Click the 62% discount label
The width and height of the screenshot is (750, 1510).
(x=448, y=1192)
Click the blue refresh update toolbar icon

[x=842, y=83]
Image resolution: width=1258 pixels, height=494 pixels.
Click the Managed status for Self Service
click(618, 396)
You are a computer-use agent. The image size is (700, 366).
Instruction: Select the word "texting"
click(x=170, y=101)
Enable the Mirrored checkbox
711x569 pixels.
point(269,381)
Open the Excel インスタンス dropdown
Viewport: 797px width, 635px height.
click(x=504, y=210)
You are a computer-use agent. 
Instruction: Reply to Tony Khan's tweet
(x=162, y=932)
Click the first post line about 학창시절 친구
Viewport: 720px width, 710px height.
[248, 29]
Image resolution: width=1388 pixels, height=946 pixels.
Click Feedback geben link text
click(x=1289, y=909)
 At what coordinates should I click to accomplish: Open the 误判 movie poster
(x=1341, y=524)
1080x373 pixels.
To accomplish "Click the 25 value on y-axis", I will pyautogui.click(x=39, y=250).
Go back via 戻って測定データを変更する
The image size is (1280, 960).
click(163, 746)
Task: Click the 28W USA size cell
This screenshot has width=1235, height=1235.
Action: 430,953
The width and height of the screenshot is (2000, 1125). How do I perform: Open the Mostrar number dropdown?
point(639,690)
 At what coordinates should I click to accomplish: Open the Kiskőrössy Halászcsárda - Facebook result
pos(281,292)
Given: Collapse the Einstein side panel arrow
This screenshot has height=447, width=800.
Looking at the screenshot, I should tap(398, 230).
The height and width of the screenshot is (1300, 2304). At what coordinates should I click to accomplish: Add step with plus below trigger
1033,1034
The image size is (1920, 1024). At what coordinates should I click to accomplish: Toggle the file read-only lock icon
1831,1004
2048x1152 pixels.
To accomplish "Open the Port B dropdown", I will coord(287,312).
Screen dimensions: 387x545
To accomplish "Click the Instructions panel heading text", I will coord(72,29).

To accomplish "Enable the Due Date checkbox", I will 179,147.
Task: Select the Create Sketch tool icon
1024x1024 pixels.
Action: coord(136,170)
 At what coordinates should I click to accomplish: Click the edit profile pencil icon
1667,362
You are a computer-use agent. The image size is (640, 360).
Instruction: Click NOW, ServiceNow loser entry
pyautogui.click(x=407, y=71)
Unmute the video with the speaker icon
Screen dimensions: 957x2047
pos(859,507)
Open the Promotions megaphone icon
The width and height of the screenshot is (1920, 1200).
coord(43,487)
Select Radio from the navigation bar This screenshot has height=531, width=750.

=====

Copy everything from the start of the records down to the line containing "Action: coord(136,170)", replacing "refresh" with "reload" and changing nothing else.

Click the 62% discount label
The width and height of the screenshot is (750, 1510).
(x=448, y=1192)
Click the blue reload update toolbar icon

[x=842, y=83]
Image resolution: width=1258 pixels, height=494 pixels.
Click the Managed status for Self Service
click(618, 396)
You are a computer-use agent. The image size is (700, 366).
Instruction: Select the word "texting"
click(x=170, y=101)
Enable the Mirrored checkbox
711x569 pixels.
point(269,381)
Open the Excel インスタンス dropdown
Viewport: 797px width, 635px height.
click(x=504, y=210)
You are a computer-use agent. 
Instruction: Reply to Tony Khan's tweet
(x=162, y=932)
Click the first post line about 학창시절 친구
Viewport: 720px width, 710px height.
[248, 29]
Image resolution: width=1388 pixels, height=946 pixels.
Click Feedback geben link text
click(x=1289, y=909)
 At what coordinates should I click to accomplish: Open the 误判 movie poster
(x=1341, y=524)
1080x373 pixels.
To accomplish "Click the 25 value on y-axis", I will pyautogui.click(x=39, y=250).
Go back via 戻って測定データを変更する
The image size is (1280, 960).
click(163, 746)
Task: Click the 28W USA size cell
This screenshot has width=1235, height=1235.
Action: 430,953
The width and height of the screenshot is (2000, 1125). How do I perform: Open the Mostrar number dropdown?
point(639,690)
 At what coordinates should I click to accomplish: Open the Kiskőrössy Halászcsárda - Facebook result
pos(281,292)
Given: Collapse the Einstein side panel arrow
This screenshot has height=447, width=800.
Looking at the screenshot, I should tap(398, 230).
The height and width of the screenshot is (1300, 2304). At what coordinates should I click to accomplish: Add step with plus below trigger
1033,1034
The image size is (1920, 1024). At what coordinates should I click to accomplish: Toggle the file read-only lock icon
1831,1004
2048x1152 pixels.
To accomplish "Open the Port B dropdown", I will coord(287,312).
Screen dimensions: 387x545
To accomplish "Click the Instructions panel heading text", I will coord(72,29).

To accomplish "Enable the Due Date checkbox", I will 179,147.
Task: Select the Create Sketch tool icon
1024x1024 pixels.
Action: coord(136,170)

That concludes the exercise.